Le virus se trouve surtout dans le liquide séreux,
légèrement louche, qu'on obtient en pressant d'arrière en avant les fosses nasales
du chien tout à fait au début de la « maladie ». C'est pourquoi nous
ne cessons de recommander dans nos Causeries de ne jamais laisser les
jeunes chiens sortir seuls dans les rues et gambader à l'aventure, de flairer
ou lécher les autres chiens ou de se laisser flairer par eux, de ne laisser
pénétrer chez vous aucun chien qui puisse approcher des vôtres : vous
éviterez ainsi une contagion fatale, car le virus de la maladie se conserve
longtemps.

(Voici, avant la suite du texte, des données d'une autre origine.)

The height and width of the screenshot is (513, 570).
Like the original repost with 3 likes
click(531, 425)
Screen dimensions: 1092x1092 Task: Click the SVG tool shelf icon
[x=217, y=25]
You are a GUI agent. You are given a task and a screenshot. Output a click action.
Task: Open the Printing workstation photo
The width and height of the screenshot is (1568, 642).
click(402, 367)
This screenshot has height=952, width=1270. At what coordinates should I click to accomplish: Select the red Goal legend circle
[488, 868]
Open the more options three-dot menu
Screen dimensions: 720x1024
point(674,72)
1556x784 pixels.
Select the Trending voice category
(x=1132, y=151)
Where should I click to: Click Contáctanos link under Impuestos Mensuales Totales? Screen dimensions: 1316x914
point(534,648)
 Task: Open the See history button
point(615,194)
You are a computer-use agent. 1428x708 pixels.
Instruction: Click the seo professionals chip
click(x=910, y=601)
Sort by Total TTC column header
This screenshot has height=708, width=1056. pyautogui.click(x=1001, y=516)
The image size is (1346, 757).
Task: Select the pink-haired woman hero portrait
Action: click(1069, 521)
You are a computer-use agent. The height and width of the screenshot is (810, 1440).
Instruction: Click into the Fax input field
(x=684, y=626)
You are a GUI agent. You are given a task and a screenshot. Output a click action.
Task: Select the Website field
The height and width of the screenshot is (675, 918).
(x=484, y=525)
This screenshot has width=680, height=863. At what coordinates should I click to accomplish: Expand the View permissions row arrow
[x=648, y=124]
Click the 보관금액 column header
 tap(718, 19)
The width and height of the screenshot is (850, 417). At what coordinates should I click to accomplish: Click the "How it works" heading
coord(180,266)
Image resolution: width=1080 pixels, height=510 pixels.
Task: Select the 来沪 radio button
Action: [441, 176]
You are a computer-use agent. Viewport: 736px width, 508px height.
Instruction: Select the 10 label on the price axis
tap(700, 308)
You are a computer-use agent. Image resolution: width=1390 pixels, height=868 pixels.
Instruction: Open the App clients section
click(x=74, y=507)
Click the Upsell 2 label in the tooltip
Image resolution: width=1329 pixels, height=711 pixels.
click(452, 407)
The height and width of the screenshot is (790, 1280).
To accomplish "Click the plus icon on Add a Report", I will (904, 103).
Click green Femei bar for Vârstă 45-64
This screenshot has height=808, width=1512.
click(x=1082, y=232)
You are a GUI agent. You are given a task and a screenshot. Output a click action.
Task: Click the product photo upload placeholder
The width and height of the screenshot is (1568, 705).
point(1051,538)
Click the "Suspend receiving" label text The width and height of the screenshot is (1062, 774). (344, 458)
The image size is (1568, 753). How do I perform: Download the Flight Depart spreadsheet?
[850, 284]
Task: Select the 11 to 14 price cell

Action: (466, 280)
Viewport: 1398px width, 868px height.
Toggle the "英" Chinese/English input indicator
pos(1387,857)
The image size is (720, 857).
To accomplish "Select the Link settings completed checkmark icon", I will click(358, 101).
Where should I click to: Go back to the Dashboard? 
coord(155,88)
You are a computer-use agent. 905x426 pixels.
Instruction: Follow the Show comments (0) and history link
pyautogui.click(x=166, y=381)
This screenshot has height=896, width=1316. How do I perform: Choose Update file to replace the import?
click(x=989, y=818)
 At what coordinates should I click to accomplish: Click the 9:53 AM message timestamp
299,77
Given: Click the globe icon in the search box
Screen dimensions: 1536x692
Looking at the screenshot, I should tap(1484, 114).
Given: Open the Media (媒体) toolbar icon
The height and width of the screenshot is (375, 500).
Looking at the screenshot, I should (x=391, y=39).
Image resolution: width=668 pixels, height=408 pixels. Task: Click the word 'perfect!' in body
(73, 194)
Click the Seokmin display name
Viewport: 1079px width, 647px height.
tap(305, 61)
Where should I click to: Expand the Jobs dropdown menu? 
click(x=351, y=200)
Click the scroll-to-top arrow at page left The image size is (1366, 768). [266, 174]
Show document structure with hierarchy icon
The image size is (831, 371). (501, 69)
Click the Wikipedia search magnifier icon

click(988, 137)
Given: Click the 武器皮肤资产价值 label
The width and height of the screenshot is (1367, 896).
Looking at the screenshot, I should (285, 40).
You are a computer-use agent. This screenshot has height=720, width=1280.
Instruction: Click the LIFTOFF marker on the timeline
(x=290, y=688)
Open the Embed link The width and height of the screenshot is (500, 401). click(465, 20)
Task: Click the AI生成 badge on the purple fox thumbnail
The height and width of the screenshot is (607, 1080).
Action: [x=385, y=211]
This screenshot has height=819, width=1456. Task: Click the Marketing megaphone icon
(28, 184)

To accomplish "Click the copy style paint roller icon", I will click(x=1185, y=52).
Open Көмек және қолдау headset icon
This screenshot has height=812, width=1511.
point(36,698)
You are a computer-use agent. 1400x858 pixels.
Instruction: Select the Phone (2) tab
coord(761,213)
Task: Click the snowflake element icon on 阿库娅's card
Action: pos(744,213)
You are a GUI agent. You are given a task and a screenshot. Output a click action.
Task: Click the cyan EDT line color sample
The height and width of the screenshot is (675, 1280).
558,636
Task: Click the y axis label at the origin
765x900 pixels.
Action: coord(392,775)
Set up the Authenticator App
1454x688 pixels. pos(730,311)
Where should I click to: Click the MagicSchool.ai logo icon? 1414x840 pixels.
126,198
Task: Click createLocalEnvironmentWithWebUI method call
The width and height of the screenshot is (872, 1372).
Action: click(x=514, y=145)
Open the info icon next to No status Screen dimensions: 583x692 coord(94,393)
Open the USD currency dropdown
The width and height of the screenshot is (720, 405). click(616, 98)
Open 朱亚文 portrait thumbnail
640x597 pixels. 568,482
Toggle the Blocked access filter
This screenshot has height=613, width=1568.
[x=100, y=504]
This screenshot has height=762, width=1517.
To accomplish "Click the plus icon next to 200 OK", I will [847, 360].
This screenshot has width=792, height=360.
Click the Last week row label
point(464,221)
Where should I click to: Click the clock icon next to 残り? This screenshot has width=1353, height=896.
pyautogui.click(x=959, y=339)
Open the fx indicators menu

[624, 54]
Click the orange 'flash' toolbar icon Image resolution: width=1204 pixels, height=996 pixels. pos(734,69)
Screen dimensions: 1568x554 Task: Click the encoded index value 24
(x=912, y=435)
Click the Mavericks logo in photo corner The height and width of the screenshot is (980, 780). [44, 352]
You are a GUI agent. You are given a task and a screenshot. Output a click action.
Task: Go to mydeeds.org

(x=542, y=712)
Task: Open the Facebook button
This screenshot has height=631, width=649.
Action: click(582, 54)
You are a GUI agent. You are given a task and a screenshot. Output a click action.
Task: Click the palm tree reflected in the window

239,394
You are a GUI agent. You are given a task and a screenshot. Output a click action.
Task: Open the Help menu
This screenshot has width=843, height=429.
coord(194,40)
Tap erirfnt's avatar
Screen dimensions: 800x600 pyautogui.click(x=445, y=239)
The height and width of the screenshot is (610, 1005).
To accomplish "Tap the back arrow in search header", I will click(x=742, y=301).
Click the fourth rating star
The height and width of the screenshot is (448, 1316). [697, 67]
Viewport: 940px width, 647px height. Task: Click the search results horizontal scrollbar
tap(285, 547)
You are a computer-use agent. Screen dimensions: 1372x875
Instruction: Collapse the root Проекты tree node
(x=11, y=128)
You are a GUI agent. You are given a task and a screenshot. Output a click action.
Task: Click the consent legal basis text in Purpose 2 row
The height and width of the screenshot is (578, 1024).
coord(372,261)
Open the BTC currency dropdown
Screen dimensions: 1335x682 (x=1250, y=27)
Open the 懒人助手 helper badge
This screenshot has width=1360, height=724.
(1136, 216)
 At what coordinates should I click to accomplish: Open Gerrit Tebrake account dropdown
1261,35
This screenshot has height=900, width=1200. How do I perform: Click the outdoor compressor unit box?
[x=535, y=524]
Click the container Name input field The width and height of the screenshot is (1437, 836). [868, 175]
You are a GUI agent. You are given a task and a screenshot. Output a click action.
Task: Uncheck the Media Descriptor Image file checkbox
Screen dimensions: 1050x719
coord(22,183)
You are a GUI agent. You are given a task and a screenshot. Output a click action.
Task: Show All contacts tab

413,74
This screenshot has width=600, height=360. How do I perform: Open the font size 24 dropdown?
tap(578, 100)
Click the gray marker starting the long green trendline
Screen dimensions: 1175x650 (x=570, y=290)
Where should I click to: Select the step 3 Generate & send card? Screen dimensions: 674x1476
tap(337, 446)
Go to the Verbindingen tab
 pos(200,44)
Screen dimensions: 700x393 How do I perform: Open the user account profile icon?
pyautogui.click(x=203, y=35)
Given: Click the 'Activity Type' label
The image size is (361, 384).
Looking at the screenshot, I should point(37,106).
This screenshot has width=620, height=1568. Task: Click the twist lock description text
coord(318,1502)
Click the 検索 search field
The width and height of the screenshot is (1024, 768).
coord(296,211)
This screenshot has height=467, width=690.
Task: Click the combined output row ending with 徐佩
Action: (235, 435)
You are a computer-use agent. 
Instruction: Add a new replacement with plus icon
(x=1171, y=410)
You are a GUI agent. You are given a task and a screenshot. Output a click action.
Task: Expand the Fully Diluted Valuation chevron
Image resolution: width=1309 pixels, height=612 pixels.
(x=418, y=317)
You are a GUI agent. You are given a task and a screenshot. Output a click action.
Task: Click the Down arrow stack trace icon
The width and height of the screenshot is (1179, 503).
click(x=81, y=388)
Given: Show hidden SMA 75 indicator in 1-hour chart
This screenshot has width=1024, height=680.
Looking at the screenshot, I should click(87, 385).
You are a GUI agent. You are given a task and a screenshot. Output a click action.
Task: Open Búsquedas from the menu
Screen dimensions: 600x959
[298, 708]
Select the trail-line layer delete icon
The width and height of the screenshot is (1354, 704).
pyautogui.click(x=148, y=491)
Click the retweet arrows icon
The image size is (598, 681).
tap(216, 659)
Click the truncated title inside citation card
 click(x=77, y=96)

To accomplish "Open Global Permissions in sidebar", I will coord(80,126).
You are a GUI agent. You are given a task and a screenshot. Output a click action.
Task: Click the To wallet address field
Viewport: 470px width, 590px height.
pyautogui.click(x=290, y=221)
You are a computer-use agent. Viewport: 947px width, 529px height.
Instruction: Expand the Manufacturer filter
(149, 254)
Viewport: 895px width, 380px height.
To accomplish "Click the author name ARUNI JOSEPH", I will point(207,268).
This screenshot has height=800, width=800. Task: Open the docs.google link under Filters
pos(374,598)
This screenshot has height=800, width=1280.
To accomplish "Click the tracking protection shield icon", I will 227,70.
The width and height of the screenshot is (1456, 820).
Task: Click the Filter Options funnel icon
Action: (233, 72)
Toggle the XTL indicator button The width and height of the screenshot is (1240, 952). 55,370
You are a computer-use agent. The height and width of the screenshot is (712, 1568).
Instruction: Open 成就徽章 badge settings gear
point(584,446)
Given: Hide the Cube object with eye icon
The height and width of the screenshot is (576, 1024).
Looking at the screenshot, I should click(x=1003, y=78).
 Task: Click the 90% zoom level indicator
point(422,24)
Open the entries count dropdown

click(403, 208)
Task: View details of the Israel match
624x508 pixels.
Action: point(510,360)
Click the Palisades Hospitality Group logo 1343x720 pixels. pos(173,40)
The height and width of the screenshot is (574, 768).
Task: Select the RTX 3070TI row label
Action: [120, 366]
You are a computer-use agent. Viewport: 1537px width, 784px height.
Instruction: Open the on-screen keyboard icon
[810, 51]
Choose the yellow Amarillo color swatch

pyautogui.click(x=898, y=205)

Il est enfin reconnu que les microbes visibles au microscope
et donnés par certains auteurs comme agents spécifiques de la « maladie »
ne sont que des saprophytes, c'est-à-dire des hôtes normaux des litières, tout
au plus capables de créer, avec le concours des conditions naturelles ou
expérimentales favorisantes, des lésions septicémiques, pulmonaires ou
intestinales (Bacillus bronchisepticus des bactériologistes américains).
Mais ils sont impuissants à provoquer les altérations oculaires ou nerveuses,
la grande virulence du sang et des exsudats muqueux, ainsi que le fait le virus
de Carré, absolument privé par le filtrage de tout élément microbien visible
cultivable.
Formes de la « maladie ».
— Comme peuvent l'observer tous les éleveurs, la
maladie se manifeste sous la forme bénigne ou la forme grave. Dans la première,
la plus fréquente, le petit malade devient fébricitant, il a 40° de
température, il s'alimente mal ou pas du tout et cherche à boire fréquemment.
Le nez est sec, chaud et fendillé, le corps secoué de tremblements et de
frissons. Les yeux deviennent pleureurs, chassieux, et le coryza se déclare :
le malade éternue, secoue la tête ou cherche à se frotter le museau avec les
membres antérieurs. De temps en temps, il fait entendre une toux rauque qui
aboutit à la production d'un jetage peu abondant, limpide au début, puis jaune,
blanchâtre, épais, qui se concrète à l'entrée des narines et les obstrue
parfois. Ces symptômes restent stationnaires quelques jours, s'atténuent et
disparaissent au fur et à mesure que le toutou reprend sa gaieté et son appétit.
Généralement en une quinzaine de jours, tout a évolué et est terminé. Le chien
a fait sa maladie de la façon la plus heureuse et la plus bénigne.
La forme bénigne de la maladie qui vient d'être décrite
reste rarement simple. Sous l'influence de conditions multiples et diverses
(hygiène, soins, climat, etc.), elle se complique presque toujours. Le terrain
est d'abord préparé, affaibli, mis en état de moindre résistance par le virus
filtrant ; d'autres microbes secondaires surviennent et envahissent les différents
appareils ou viscères pour créer des complications plus ou moins graves et
variées. Elles s'observent sur tous les appareils de l'organisme : sur
l'arbre respiratoire, sur le tube digestif, le système nerveux, la peau et sur
les yeux. Graves ou bénignes, ce ne sont en réalité que des « complications ».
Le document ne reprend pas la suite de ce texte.